Under Federal Rule of Civil Procedure 15(a)(2), permission to amend is not automatic; it is only allowed "when justice so requires." Though leave is often "freely given," the Court must also consider such factors as "undue delay, bad faith or dilatory motive on the part of the movant, repeated failure to cure deficiencies by amendment, futility of amendment, etc." See Foman v. Davis, 371 U.S. 178, 182 (1962). In light of the arguments in Defendants' motions, as well as Plaintiff's failure to articulate any additional facts that could be added upon amendment, the Court finds that amendment would be futile. See Steckman v. Hart Brewing, Inc., 143 F.3d 1293, 1298 (9th Cir. 1998).
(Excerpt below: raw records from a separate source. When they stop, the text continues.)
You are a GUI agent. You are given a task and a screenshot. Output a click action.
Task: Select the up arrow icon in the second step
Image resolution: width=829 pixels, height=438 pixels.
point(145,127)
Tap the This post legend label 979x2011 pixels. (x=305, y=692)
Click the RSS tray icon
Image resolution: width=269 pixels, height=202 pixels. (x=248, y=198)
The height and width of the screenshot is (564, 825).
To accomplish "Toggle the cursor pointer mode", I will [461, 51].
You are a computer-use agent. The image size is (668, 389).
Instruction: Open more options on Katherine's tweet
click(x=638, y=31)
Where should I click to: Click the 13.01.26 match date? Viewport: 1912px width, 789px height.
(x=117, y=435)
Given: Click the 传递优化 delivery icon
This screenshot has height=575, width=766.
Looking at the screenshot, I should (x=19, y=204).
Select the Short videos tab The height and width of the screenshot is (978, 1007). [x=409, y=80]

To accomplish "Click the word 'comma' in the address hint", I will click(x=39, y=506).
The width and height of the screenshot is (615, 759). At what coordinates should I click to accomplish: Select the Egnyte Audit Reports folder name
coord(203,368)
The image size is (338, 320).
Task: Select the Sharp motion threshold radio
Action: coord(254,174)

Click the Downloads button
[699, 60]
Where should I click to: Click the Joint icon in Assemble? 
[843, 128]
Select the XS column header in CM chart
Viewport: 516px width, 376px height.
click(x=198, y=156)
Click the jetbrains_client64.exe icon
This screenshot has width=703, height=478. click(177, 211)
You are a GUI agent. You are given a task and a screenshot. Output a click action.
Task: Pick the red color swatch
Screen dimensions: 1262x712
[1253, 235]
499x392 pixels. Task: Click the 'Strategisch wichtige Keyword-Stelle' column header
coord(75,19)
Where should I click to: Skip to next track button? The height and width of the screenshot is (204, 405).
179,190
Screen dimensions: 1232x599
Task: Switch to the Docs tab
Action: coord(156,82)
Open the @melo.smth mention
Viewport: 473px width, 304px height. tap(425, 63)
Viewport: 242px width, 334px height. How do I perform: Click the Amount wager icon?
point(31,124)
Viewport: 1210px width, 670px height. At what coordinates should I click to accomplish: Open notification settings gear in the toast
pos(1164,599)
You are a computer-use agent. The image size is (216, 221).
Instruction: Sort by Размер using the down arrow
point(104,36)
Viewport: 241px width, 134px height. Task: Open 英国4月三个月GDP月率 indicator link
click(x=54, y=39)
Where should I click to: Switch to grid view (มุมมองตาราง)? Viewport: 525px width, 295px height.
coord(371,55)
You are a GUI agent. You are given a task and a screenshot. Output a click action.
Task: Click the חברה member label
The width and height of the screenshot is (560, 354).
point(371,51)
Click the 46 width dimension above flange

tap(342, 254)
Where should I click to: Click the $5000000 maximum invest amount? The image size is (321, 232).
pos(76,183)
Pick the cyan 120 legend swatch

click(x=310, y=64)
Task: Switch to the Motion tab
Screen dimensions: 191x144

Moreover, "a district court does not abuse its discretion in denying a motion to amend where the movant presents no new facts but only new theories and provides no satisfactory explanation for his failure to fully develop his contentions originally." Bonin v. Calderon, 59 F.3d 815, 845 (9th Cir. 1995).
Accordingly, the Court GRANTS Defendants' motions, with prejudice.
IT IS SO ORDERED.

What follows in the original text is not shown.